Tarihçi Murat Bardakçı, İBB yönetimi tarafından gerçekleştirilen Şeb-i Arus töreninde Kur'anın Türkçe okutulmasına sert tepki gösterdi.
İstanbul Büyükşehir Belediyesi, önceki gün Mevlana'nın ölüm yıl dönümü nedeniyle Şeb-i Arus töreni düzenledi. Ancak düzenlenen etkinliğe ihlal edilen kurallar damga vurdu. Öyle ki mevlevi ayini olarak bilinen zikir, kadın ve erkek semazenler tarafından birlikte icra edildi.
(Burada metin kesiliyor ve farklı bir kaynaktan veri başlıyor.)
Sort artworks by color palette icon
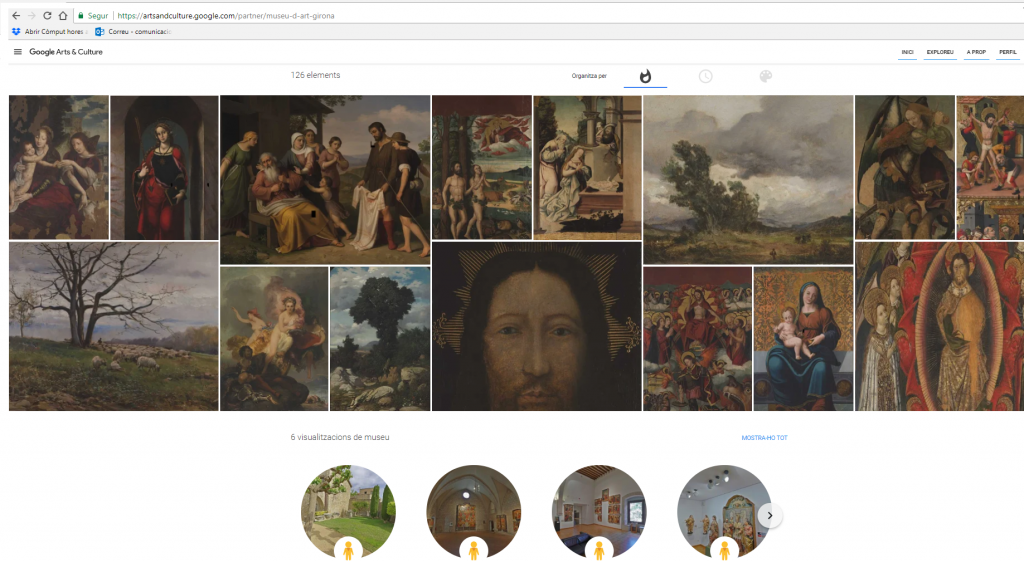Screen dimensions: 1024x562 (765, 77)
Bununla da yetinmeyen İBB yönetimi, Kur'an-ı Kerim tilavetini de Türkçe olarak gerçekleştirdi. Tarihçi Murat Bardakçı ise törende yaşanan skandallara sert tepki gösterdi.
İBB yönetimi tarafından gerçekleştirilen Şeb-i Arus töreninde Kur'anın Türkçe okutulması, akıllara CHP'nin tek parti olarak iktidarda olduğu dönemde ezanı 18 yıl boyunca Türkçe okutmasını getirdi.
"BU REZİLLİK KABUL EDİLEMEZ"
İBB yönetimi tarafından gerçekleştirilen etkinliğe Tarihçi-Yazar Murat Bardakçı da tepki gösterdi. 'Bbu rezillik kabul edilemez'' ifadelerini kullandı.
Bardakçı; ''İBB bütün kuralları yerle bir etti. Büyükşehir belediyesi, mevleviliğin yediyüz küsur senelik bütün kurallarını yerle bir etti. Naat ve ayin Türkçeleştirilmiş. semazenlerin ve "mutrıb" denen müzisyenlerin arasında kadınlar da vardı, yani meydanda kadın-erkek beraberdi ve üstüne üstlük Kur'an da Türkçe okundu! Besmele çekmeyi, "Allahuekber" yahut "La ilahe illallah" demeyi zül addedenler bu ibarelerin Türkçesini tercih ettiler.'' ifadeleriyle İBB yönetiminin bu sakndal törenine tepki gösterdi.
''1930'LARA DÖNME HEVESİNDELER''
İstanbul Büyükşehir Belediyesi'nin siyasi bir maskaralığa imza attığını söyleyen Tarihçi Murat Bardakçı ezanın Türkçe okutulduğu dönemi hatırlattı. Bardakçı, "Bu durum, belediye başkanı'nın bağlı olduğu partinin, inkılapların sıkı şekilde tatbike çalışıldığı 1930'lara dönme hevesidir! Ezanın memleketin her yerinde, Kur'an'ın da seçmece camilerde Türkçe okutulduğu, yani ibadet dilinin Türkçe yapılmasına çalışıldığı günlerin hasreti...
Bu iş İstanbul Büyükşehir Belediyesi'nde görevli her kimin marifeti ise o kişiye şimdi çok ama çok daha önemli bir vazife düşmektedir: İstiklal Mahkemeleri'ni yeniden kurup ibret-i alem için şöyle birkaç yüz kişiyi sallandırıvermek! İstanbul Büyükşehir Belediyesi, 1930'ların hızlı inkılap günlerine dönebilmeyi ancak böyle sağlayabilir.'' dedi.